この「完全停止」という条件が、信号待ちでの状況にも当てはまります。赤信号であれば車は停止しているため、「道路交通法違反にはならない」という解釈が成立します。実際、2017年に内閣府が行った調査(「運転中の携帯電話使用に関する世論調査」)によると、「車両が停止しているときに携帯電話で通話や画面注視を行ったことがある」と答えた人は23.5%にのぼりました。多くのドライバーが「赤信号や渋滞で止まっているなら大丈夫」と考えている証左と言えるでしょう。

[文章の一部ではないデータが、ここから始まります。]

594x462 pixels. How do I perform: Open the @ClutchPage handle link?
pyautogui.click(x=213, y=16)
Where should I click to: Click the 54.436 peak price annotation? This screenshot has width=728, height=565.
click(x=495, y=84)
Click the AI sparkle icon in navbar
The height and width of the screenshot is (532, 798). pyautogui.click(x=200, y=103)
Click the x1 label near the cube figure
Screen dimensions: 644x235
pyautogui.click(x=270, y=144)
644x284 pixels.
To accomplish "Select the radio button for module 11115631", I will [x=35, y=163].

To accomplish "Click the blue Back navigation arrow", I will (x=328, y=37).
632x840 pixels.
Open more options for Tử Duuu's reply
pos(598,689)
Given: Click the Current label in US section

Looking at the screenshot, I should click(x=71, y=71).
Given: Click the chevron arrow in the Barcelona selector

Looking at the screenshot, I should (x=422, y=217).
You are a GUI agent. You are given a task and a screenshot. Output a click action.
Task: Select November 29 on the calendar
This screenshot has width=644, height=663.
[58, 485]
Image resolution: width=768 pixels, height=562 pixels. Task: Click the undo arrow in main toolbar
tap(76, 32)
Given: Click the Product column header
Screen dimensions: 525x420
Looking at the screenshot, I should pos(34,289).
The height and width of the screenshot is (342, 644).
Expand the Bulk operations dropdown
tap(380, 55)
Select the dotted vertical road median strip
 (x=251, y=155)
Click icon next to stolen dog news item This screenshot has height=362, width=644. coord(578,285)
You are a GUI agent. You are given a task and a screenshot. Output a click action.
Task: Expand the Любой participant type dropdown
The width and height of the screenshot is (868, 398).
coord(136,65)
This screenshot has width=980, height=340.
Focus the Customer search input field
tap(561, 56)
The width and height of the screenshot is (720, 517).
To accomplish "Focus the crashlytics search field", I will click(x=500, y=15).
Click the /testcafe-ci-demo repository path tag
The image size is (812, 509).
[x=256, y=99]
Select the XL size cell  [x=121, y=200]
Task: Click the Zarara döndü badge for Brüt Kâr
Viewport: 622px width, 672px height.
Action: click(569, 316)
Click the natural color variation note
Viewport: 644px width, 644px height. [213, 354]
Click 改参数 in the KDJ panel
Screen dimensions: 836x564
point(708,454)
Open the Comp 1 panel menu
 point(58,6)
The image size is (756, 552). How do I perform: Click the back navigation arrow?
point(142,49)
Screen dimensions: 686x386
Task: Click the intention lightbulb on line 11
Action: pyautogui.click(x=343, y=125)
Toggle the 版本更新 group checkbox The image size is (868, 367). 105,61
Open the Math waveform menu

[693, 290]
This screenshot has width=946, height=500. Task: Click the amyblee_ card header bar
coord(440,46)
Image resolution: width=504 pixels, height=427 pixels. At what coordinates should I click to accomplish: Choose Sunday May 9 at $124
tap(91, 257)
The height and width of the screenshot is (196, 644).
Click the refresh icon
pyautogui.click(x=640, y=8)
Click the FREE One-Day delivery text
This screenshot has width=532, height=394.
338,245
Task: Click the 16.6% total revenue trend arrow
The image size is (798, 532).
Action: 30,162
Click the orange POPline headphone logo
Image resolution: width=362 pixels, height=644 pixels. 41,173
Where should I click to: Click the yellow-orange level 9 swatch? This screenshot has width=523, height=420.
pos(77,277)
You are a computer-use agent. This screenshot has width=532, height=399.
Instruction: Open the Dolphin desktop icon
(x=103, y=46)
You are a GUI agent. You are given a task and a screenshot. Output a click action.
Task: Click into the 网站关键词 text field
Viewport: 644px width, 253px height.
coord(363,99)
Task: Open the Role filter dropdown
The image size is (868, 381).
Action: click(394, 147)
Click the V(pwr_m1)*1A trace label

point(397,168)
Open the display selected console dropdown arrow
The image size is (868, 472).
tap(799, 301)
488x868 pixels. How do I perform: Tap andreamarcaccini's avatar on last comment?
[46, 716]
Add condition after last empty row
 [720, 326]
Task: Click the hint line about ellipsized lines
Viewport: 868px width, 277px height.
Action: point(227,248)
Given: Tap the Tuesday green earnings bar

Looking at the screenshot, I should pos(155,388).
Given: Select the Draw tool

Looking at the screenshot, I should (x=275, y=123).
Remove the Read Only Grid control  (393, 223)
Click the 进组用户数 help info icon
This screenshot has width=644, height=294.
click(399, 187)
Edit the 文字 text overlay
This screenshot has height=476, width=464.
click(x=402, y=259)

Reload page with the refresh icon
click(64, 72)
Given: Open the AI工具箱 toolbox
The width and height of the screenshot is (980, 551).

しかし、赤信号で停止している間にスマホを操作していると、前方の車が動いたタイミングや信号の変化に気づきにくくなる恐れがあります。信号が変わってもすぐに発進できず、後続車に迷惑をかけたり、思わぬタイミングでアクセルを踏んでしまい、危険を招く可能性も否定できません。さらに、交差点には歩行者や自転車も多く存在し、不意に曲がってくる車などへの注意を欠くことにもつながります。道路交通法上「違反にならないから安心」と思い込むのではなく、安全運転のためには「信号待ちだからこそ油断せずに周囲に注意を払う」ことが大切です。
改正道路交通法と「ながら運転」の関係
2019年12月1日に施行された改正道路交通法では、スマホや携帯電話を使用した「ながら運転」への罰則が大幅に強化されました。改正前の罰則と比較すると、「携帯電話使用等(保持)」に対する反則金や違反点数が3倍に引き上げられたこと、交通の危険を生じさせるような行為を行った場合は「非反則行為」として、より重い刑事罰が適用されるようになったことが大きな変化です。具体的には以下のような違いがあります。
・携帯電話使用等(保持)
改正前:反則金普通車6,000円、違反点数1点、5万円以下の罰金
改正後:反則金普通車18,000円、違反点数3点、6ヵ月以下の懲役または10万円以下の罰金
・携帯電話使用等(交通の危険)
改正前:反則金普通車9,000円、違反点数2点、3ヵ月以下の懲役または5万円以下の罰金
改正後:非反則行為(反則金の適用なし)、違反点数6点、1年以下の懲役または30万円以下の罰金
つまり、改正後は「ながら運転」をしているだけで違反点数が大幅に増え、さらに事故やヒヤリハットを引き起こすと刑事罰に問われる可能性が高まったのです。赤信号で停止している間のスマホ操作は「走行中」ではないため、この改正道路交通法上の「違反行為」とは判定されにくいケースが多いとはいえ、わずかな油断が重大事故につながるおそれがある点は変わりません。違反の有無という基準だけでなく、「運転席にいる間は画面を見ない」「急ぎの連絡があれば安全な場所に停車して操作する」というような安全意識を高く持つことが重要です。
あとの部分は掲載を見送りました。